Texto para leitura:
--

Hospital suspende atendimentos e procedimentos do urologista denunciado por assédio por uma mulher em Salvador.
Segundo o G1, a mulher denunciou o médico urologista que atendia no Hospital São Rafael.
De acordo com a denúncia, a mulher é paciente de uma ginecologista filha do suspeito.
Após fazer uma cirurgia para o tratamento de endometriose, a médica recomendou que a paciente procurasse o urologista porque a doença pode afetar a bexiga e o intestino.
Ainda conforme a vítima, após a primeira consulta com o urologista, ele deu a ela o contato dele. Ela entrou em contato com o médico dias depois por conta de uma infecção urinária.
No retorno ao médico, a mulher relatou que o assédio aconteceu. Conforme o boletim de ocorrência, a paciente disse que o médico a mandou tirar toda a roupa, colocar um avental e depois se deitar na maca.
Segundo a ocorrência, a partir daí o médico teria começado a “importunação de cunho sexual”.
O documento detalha que o médico acariciou a vagina e os seios da paciente, e manipulou o clitóris dela “como se a estivesse masturbando”.
Além disso, ele também teria introduzido um dedo na vagina dela. Esses toques teriam acontecido por cerca de 15 minutos.
Na troca de mensagens com o urologista, a paciente confrontou o médico e disse que se sentiu assediada.
Ela também questionou a ele a necessidade da manipulação dos seios, já que ela estava com diagnóstico de cistite – um quadro de infecção na bexiga.
Na mesma conversa, ele disse “não se recordar destes detalhes”.
O médico respondeu que “não conseguiu dormir” porque ficou “preocupado” com a situação, e que percebeu uma retração na mama dela. A paciente então segue questionando a ele sobre comentários após os toques.
Assim como no boletim de ocorrência, na mensagem ela faz os mesmos relatos: de que o urologista teria comentado sobre a lubrificação dela, e que ela tem um “axé”, uma “luz”.
No documento policial, a paciente também narra que o médico tentou beijá-la na boca, e ela virou o rosto.
Depois do desvio, ele teria dito ainda que daria alta médica à paciente, porque gostaria de se relacionar com ela.
De volta à troca de mensagens, a mulher afirmou que se sentiu prejudicada com as ações e o urologista respondeu que não se recordava e “que não fez nada com intenção de ser desrespeitoso”.
A unidade hospitalar afirmou que encaminhou o caso para apuração pela Comissão de Ética Médica da instituição.
Em nota, o hospital disse que não compactua e repudia veementemente as práticas denunciadas. A unidade ainda se solidarizou com a paciente.
Com o inquérito aberto, a Polícia Civil informou que os envolvidos serão ouvidos e as provas serão coletadas.

--

Conteúdo dos registros:
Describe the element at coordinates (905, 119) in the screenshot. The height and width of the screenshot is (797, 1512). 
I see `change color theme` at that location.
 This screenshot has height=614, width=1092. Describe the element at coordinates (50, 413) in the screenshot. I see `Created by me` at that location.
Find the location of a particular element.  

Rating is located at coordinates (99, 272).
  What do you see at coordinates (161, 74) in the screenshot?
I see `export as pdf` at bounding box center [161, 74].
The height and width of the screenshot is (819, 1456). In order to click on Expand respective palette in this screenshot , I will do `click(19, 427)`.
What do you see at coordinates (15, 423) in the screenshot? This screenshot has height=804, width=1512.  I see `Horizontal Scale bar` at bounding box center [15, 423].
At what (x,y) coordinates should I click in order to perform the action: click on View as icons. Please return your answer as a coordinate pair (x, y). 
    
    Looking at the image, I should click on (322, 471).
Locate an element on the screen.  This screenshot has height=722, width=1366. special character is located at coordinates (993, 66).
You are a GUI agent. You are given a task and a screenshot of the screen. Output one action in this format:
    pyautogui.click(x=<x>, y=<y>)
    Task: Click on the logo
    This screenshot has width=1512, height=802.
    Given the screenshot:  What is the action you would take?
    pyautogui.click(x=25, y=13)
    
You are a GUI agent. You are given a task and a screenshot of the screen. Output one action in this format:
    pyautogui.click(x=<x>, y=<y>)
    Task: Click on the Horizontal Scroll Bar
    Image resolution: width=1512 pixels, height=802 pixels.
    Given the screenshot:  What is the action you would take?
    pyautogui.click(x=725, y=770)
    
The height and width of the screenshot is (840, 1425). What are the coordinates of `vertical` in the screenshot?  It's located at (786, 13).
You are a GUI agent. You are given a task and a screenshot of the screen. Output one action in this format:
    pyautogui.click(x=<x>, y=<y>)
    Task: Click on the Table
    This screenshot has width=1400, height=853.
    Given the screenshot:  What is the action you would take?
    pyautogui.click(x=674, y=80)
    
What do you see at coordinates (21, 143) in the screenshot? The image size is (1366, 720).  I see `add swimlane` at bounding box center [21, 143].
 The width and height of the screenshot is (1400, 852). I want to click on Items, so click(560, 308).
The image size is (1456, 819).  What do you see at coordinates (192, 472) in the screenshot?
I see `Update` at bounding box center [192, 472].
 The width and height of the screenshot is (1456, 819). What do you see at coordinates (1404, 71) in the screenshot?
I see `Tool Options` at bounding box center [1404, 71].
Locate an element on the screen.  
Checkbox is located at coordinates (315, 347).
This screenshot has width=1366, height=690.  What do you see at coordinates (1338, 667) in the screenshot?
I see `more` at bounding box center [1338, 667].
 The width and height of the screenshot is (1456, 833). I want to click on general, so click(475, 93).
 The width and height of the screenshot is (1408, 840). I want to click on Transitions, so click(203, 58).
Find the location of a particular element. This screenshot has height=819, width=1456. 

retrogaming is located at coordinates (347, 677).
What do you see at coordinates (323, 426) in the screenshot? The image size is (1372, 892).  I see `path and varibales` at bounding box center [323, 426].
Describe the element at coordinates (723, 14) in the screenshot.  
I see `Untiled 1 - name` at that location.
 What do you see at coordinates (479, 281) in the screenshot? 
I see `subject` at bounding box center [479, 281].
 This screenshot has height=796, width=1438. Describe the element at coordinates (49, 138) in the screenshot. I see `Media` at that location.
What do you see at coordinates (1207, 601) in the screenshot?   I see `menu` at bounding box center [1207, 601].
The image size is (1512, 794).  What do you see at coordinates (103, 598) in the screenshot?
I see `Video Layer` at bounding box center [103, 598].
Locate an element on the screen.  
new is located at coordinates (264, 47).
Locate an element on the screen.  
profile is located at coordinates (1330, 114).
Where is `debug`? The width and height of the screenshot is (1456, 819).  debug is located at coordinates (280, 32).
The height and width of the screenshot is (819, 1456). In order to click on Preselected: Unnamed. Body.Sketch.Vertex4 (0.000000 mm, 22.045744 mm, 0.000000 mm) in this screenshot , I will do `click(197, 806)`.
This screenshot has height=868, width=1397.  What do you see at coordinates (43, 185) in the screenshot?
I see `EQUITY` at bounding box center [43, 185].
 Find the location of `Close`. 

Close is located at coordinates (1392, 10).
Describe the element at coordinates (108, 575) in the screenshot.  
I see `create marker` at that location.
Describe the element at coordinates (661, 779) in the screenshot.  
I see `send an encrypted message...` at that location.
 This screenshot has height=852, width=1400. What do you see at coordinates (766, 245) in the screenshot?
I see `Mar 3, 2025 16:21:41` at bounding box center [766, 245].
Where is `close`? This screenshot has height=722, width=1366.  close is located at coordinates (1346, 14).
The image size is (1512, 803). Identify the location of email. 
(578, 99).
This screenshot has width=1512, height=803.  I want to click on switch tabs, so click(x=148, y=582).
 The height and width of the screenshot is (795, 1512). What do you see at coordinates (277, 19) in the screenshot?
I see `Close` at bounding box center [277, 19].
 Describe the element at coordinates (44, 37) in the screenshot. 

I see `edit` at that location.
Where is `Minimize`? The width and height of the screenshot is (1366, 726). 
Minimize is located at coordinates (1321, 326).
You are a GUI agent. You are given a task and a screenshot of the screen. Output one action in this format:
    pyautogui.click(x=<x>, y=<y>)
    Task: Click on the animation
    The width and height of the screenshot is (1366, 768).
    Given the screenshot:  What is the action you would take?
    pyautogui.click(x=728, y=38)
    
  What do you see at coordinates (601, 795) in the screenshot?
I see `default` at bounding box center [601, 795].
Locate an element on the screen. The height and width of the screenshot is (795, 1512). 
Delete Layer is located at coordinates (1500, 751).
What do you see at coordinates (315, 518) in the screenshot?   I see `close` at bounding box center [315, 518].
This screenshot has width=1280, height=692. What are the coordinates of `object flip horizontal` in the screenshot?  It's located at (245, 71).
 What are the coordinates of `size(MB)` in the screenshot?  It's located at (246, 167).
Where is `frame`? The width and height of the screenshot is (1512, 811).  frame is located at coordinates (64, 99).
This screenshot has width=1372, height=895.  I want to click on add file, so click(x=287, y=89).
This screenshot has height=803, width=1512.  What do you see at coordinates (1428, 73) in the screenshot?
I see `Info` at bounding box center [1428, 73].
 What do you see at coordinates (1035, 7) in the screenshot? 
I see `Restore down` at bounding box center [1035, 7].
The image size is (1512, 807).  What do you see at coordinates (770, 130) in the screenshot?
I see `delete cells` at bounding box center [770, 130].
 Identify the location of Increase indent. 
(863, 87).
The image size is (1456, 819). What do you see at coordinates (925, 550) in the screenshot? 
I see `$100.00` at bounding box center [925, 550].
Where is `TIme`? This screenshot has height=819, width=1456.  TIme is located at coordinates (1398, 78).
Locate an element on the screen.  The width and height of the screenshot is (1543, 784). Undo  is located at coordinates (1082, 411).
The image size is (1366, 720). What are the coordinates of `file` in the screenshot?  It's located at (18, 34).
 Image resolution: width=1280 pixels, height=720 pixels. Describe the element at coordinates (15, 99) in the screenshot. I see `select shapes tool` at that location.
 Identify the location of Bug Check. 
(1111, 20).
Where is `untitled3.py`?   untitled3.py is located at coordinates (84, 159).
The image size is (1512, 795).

--

Instrução de trabalho A:
Liste todas as instituições e órgãos citados pelo nome no texto sobre o urologista denunciado.
Instrução de trabalho B:
Edite o trecho do texto que se inicia com as palavras que contêm "Hospital suspende atendimentos" e vai até "e o intestino.", substituindo "urologista" por "especialista".
Não é preciso consultar os registros.

Resposta do exercício A:
G1, Hospital São Rafael, Comissão de Ética Médica e Polícia Civil.

Resposta do exercício B:
Hospital suspende atendimentos e procedimentos do especialista denunciado por assédio por uma mulher em Salvador.
Segundo o G1, a mulher denunciou o médico especialista que atendia no Hospital São Rafael.
De acordo com a denúncia, a mulher é paciente de uma ginecologista filha do suspeito.
Após fazer uma cirurgia para o tratamento de endometriose, a médica recomendou que a paciente procurasse o especialista porque a doença pode afetar a bexiga e o intestino.